I am absolutely in love with how creamy the sweet mashed potatoes are, and fusing the miso butter together adds a more earthy flavor. It’s the perfect blend of sweet and savory.
The spotlight for today is on miso paste, a traditional Japanese condiment made from fermented soybean. It adds on that delicious umami flavor which complements the sweet potatoes flawlessly. There are a few different types of miso, ranging from ones that has lighter taste to those that are more pungent due to longer fermentation. There are 3 types of miso. For this recipe, I used red miso paste which has the strongest and most assertive fermented flavor among all 3. If you are not used to taste, you can try the yellow which is mild though still has the fermented taste. Or you can use white miso (aka shiro miso) that’s light and sweet.

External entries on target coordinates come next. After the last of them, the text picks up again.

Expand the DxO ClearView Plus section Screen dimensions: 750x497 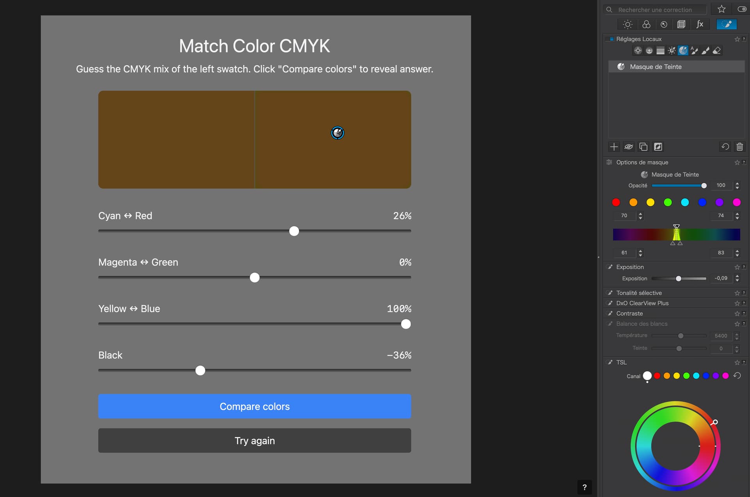click(642, 303)
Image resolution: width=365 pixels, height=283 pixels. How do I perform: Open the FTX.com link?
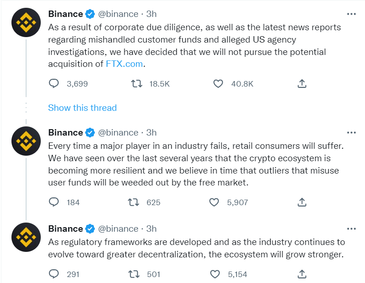point(124,64)
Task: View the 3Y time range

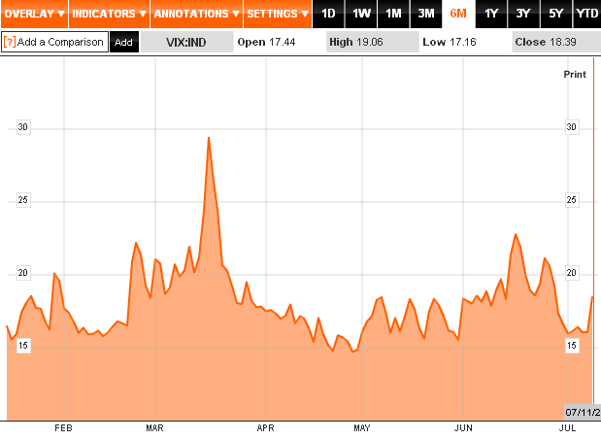Action: (522, 14)
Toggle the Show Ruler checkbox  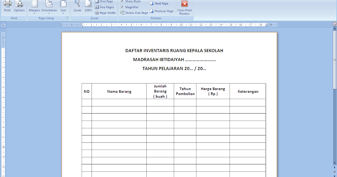tap(123, 1)
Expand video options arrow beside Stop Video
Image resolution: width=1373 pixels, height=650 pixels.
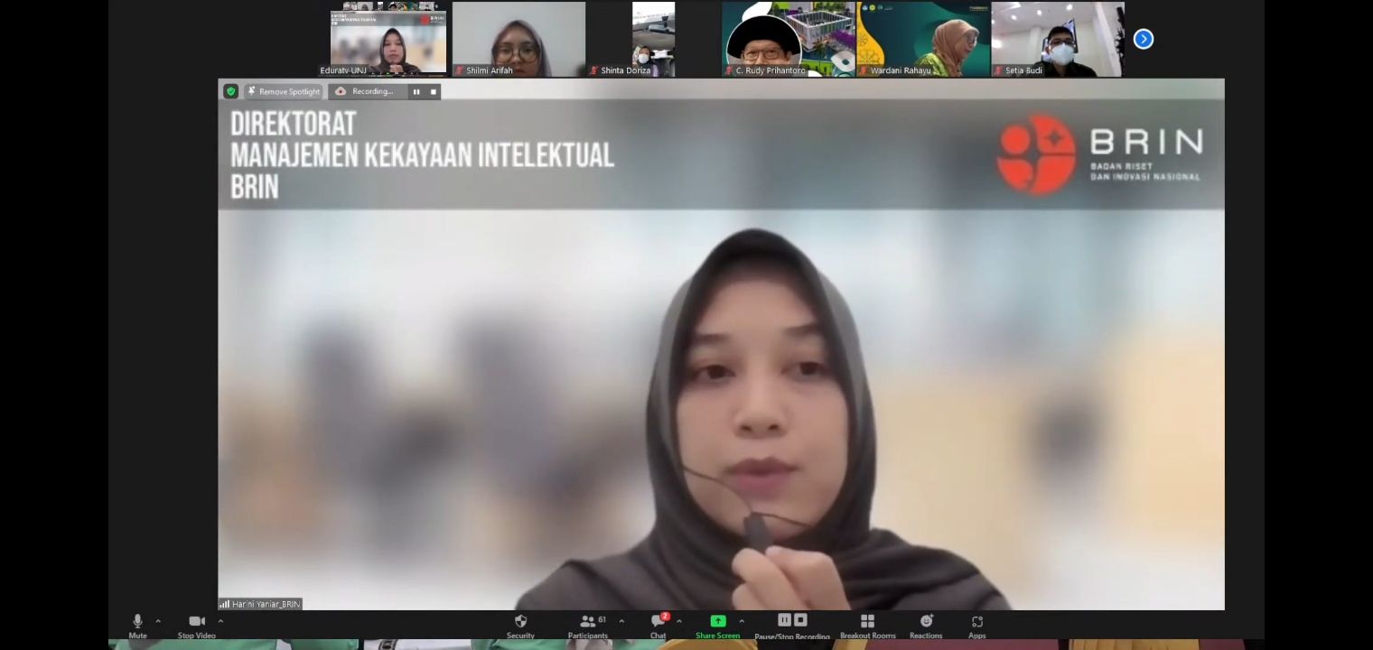pos(220,621)
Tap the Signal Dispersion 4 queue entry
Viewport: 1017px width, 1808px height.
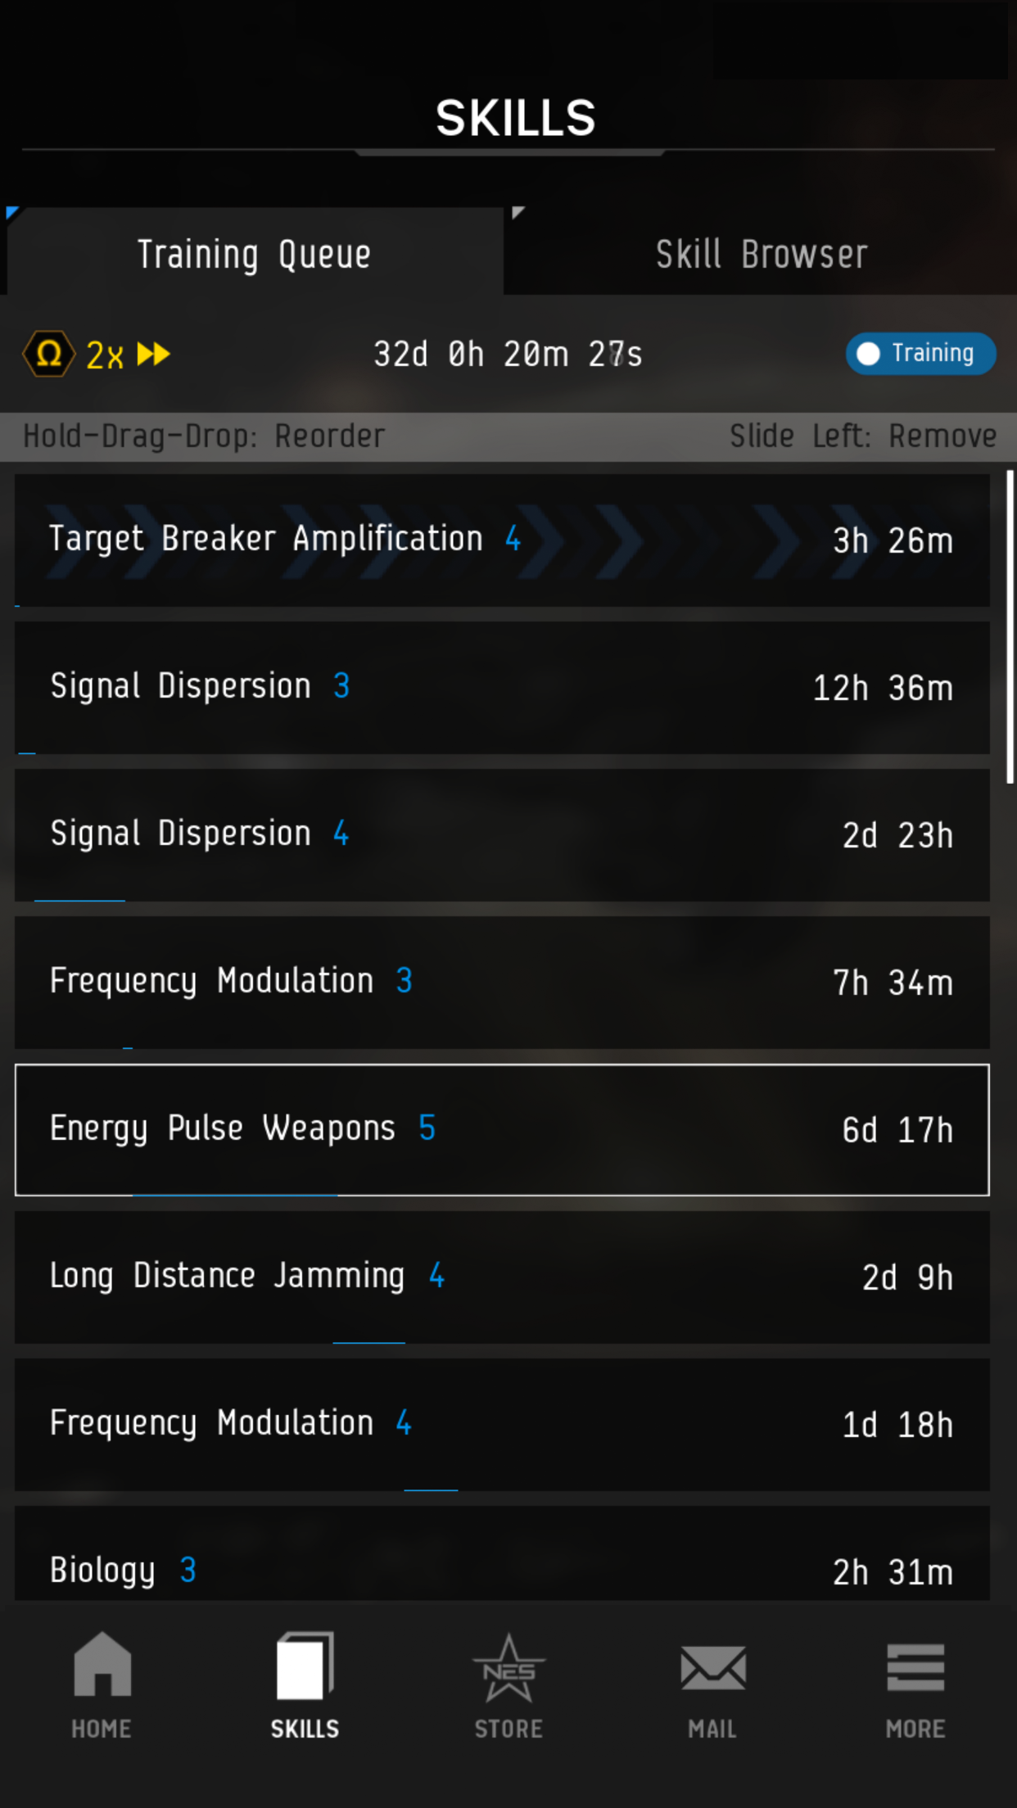pyautogui.click(x=501, y=835)
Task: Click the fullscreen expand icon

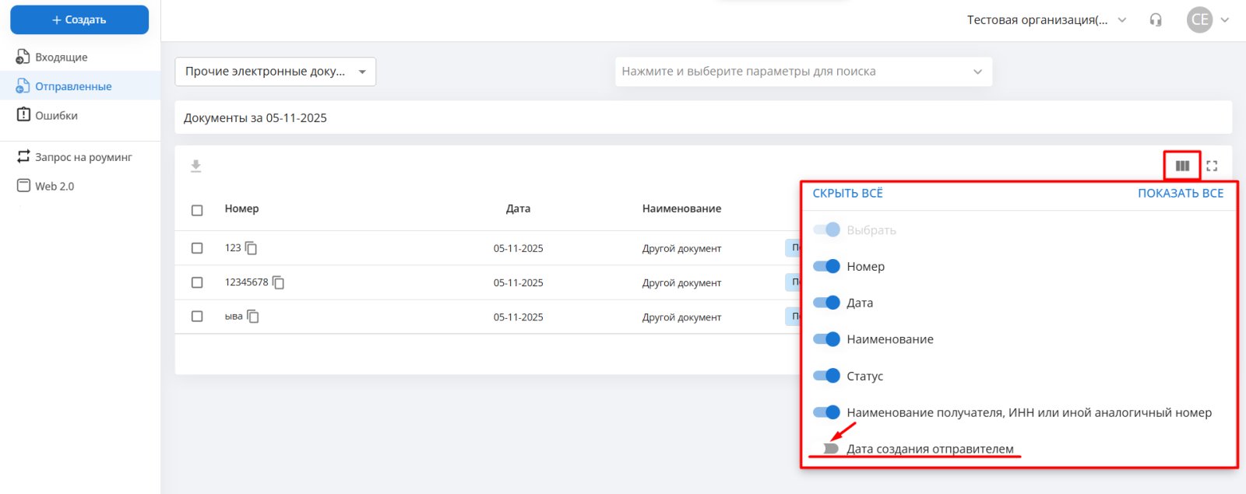Action: (x=1212, y=166)
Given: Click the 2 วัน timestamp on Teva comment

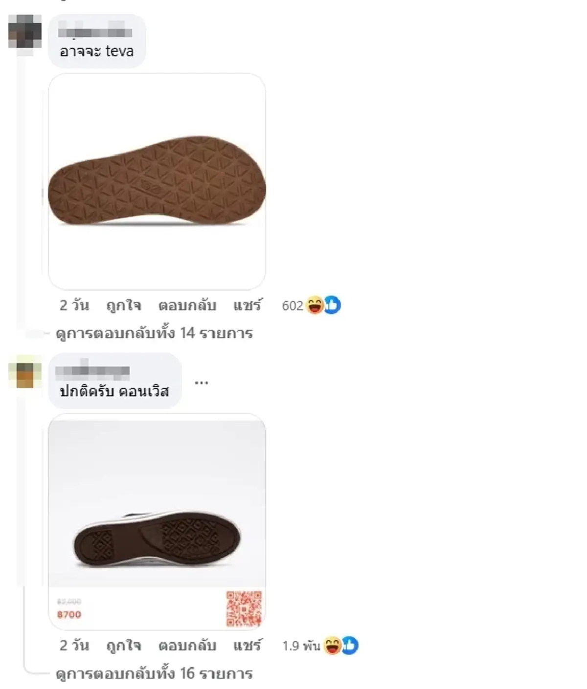Looking at the screenshot, I should coord(74,305).
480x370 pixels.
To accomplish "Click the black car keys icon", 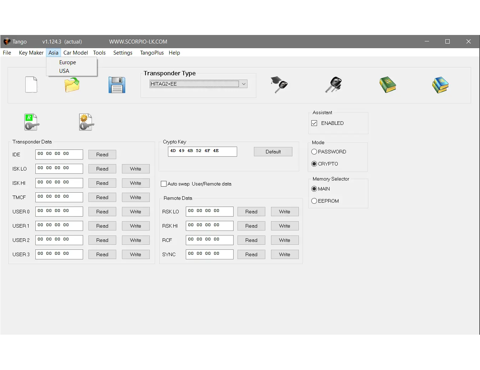I will [334, 85].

Miso butter is basically mixing up miso paste together with softened butter. It’s also phenomenal when paired with garlic (try this Miso Garlic Butter Salmon!).
NOTES FOR MISO BUTTER SWEET POTATO MASH
- Cut sweet potatoes into 1-inch pieces before boiling – The sweet potatoes will cook easier and faster.
- Different texture – Depending on what you use to mash the potatoes, the texture will be different. A potato masher will give you chunkier texture. If you’d like for it to be silky smooth, you can use a blender.
- Miso paste is quite salty, so I don’t season with any additional salt.
- I used red miso paste. Use either white miso or yellow miso.
- Making ahead and storage – I recommend making them only up to 1 day ahead. Store them in an airtight container and refrigerate. Reheat in the microwave or on the stovetop.
Looking for more potato recipes? Here you go:
- Malaysian Potato Meat Cakes (Bergedil)
- Japanese Potato Cheese Croquette (Korokke)
- Crunchy Creamy Crab Croquette
Sweet Potato Mash with Miso Butter
- 2 sweet potatoes peeled and cubed
- 1/2 tbsp half an half
- 4 tbsp butter softened
- 2 tbsp red miso paste
- 3 tbsp green onions diced
- 1/4 tsp pepper
- Add the peeled and cubed sweet potatoes to a pot of water and bring to a boil.
- Once boiling, turn the heat down and let it simmer for 18-20 minutes or until potatoes are fork tender.
- While the potatoes are cooking, mix the softened butter, miso paste, 2 tbsp of green onions and pepper until well combined. Set aside.
- Once the potatoes are tender, drain all the water and return the potatoes back into the same pot.
- Add the half and half into the pot and start mashing.
- Once the sweet potatoes are mashed to your desired texture, add the miso butter and stir until well combined.
- Garnish with the remaining green onions and serve. Enjoy!